Now that you have your domain name, hosting, and website up and running, you now need customers. Where do you get them? I have my website, won’t they just find me now? NO, they won’t.
There are several things you can do to get traffic. Do not fall for all the scams out there that tell you they can send millions of hits to your website for just a small fee. There are a lot of traffic scams. The traffic is usually auto or bot generated traffic and will do you no good in selling your product or service.
You can buy Adwords from Google, MSN (coming soon), or Yahoo. That sends you traffic from people who search for specific keywords. Be careful about bidding on these and set your spending limits low until you see which keywords are paying off for you.

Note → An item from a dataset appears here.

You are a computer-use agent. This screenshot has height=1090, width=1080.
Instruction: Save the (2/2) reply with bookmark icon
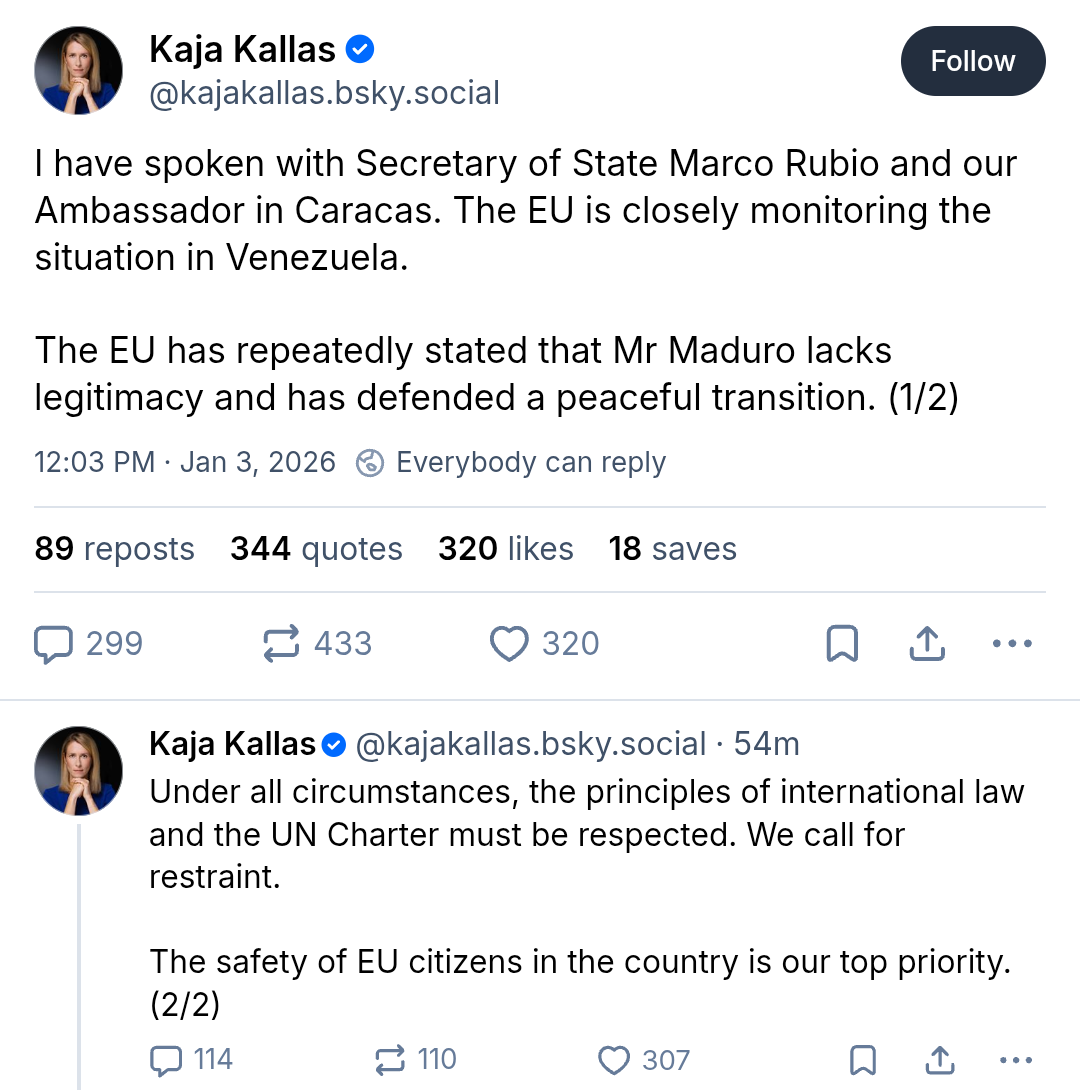(862, 1059)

You can purchase links on popular websites that are related to your product or service. Again, start with a small text link and a small budget until you find which of those links are actually sending you traffic that is converting to sales. If one is producing sales, expand on that one. If one is producing nothing, drop it. It’s like running an ad in the newspaper, on TV, or on radio. If it isn’t bringing you business, you get rid of the ad.
You can write articles on topics related to your products or services like the one you are reading now. Your links go into the box below, just like mine here. You submit your articles to article submission websites. They provide it to other webmasters that want to use your article as free content for their website. Each one that picks up your article becomes another link to your website. This is the best method of marketing in my honest opinion.
Posting in related forums and blogs with your home business link in your signature can produce more targeted traffic for your website. More traffic does not mean better. Targeted traffic means much more and converts to sales more often than traffic you might get from unrelated websites, so stay focused on blogs and forums that relate to your topics.
I hope this article has helped you realize what it takes to start your own home business on the web!